土陶瓷碗的碎裂聲中夾雜著山匪們一聲又一聲的嘶吼。
「回家!回家!」
至此,整個閻羅殿里就真的只剩下唐鬼的酒碗。
山匪們借著酒意沖向門外,沖向黑暗中,韓痞子則留下斷後。
臨走前,韓痞子順手拿起了牆上的火把扔向地上,火苗沾上酒香的瞬間,火苗立刻膨脹起來,火舌躥上半空,地上的酒液被火引燃,曲折如游蛇在房中蜿蜒。
熱浪瞬間襲來,韓痞子卻不急,他不慌不忙地向門外退去。
人邁出門檻的時候,外面的涼意便於房內的炙熱形成了鮮明的對比,韓痞子停在這裡,在熊熊烈火之中,仍能看到那隻酒碗擺在桌上,在火苗的恣意舞蹈中泰然自若。
大當家的,別急,咱這就去接您回家,這閻羅殿咱不要了,這山寨也不要了,哪裡有大當家的,哪裡才是山寨,哪裡才是咱這群早該下地獄的悍匪得以藏身的家。
唐鬼喜歡光,不管燃多少燈燭,他總嫌閻羅殿里不夠亮,韓痞子有些感慨,不知此時閻羅殿和整個山寨付之一炬的景象能不能讓唐鬼滿意。
山匪們就此借著火光下了山,渾身的血氣方剛令他們在山間馳騁,風馳電掣般已經衝到了千古鎮上。

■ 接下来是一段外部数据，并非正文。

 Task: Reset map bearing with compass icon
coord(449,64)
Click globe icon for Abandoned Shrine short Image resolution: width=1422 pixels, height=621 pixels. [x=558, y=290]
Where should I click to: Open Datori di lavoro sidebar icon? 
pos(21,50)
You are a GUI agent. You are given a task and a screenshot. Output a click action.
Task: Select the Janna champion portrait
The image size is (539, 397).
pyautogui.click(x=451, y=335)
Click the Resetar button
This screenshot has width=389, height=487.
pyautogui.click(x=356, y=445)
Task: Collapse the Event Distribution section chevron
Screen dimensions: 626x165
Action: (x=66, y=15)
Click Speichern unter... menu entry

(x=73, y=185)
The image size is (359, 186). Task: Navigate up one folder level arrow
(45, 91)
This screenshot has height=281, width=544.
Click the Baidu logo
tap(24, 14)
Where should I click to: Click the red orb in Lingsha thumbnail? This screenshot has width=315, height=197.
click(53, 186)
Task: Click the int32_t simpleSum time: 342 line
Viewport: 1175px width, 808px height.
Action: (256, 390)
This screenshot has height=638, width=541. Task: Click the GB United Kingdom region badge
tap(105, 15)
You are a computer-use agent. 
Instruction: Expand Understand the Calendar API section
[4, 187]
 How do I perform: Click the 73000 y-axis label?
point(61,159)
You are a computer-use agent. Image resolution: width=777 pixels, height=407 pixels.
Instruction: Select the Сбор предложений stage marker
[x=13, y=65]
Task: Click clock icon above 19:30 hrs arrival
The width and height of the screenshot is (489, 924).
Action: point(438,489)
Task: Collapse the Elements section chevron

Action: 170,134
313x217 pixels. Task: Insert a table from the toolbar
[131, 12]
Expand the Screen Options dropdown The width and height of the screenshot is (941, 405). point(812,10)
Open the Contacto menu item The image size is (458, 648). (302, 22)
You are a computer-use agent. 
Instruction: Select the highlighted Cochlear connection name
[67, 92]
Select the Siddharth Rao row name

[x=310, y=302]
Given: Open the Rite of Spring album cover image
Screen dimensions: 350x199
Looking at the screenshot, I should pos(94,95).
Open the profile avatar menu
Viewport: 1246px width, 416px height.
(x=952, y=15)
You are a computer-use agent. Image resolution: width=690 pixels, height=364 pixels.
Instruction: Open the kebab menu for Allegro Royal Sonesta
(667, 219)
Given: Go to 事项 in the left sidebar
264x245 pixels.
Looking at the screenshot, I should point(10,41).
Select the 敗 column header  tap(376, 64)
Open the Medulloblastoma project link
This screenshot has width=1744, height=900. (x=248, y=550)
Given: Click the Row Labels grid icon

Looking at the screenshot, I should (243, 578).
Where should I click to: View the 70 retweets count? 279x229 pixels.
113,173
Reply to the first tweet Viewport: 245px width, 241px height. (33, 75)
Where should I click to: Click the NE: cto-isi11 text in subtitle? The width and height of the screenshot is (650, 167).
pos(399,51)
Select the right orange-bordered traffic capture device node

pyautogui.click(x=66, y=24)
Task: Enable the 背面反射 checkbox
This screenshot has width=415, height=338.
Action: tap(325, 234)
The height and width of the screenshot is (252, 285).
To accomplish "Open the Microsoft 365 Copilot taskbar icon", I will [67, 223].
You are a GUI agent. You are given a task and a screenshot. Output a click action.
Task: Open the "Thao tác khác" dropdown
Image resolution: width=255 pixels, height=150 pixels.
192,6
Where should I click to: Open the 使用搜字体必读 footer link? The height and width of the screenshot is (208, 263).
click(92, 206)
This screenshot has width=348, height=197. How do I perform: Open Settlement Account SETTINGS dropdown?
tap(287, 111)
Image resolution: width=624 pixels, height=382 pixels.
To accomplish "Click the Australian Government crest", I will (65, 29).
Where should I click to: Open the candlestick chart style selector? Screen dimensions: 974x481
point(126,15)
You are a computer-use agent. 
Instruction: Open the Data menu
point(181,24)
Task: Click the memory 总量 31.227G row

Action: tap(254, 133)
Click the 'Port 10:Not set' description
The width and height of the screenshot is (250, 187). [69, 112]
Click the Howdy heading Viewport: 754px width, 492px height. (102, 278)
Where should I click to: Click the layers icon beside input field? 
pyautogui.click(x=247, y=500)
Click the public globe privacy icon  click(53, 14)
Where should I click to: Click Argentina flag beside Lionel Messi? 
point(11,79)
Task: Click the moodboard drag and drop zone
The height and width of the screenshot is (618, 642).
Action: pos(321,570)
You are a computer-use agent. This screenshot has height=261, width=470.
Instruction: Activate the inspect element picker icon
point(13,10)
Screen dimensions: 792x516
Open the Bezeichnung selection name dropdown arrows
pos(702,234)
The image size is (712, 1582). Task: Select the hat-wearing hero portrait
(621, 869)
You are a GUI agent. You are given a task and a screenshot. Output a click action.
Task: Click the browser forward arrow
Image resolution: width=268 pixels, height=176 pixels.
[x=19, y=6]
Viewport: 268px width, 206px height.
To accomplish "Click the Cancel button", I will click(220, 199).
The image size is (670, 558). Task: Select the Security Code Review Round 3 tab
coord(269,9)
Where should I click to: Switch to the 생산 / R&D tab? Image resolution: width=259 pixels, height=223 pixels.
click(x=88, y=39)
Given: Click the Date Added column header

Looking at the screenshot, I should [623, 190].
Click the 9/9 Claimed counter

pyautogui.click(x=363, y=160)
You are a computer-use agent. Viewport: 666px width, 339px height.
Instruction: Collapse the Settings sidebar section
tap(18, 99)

抵達城鎮時,山匪們回頭望著他們的山寨,位於山巒頂端的唐鬼山寨此時成了一個橘紅色的光點,這樣一看,整座山都好像一盞油燈。
唐鬼其實也並不喜歡光,但是相比之下,他更討厭黑,人生嘛,無非只是在討厭的東西和更討厭的東西之間選擇一個較容易接受的。
山匪們最後一眼望向山寨,閻羅殿在這一刻轟然倒塌,火焰就此燃盡,沉入深海般的黑暗中,一直以來,他們都在為唐鬼護著掌心這一盞光,一直護到唐鬼已然不在時,山匪們也就了無遺憾了,他們沒什麼好傷感,心中已是迫不及待要隨唐鬼一起尋找新的光亮,儘管,還沒有人知道光在何方。
畢竟此時眼前的就只有長夜將至,黎明不來。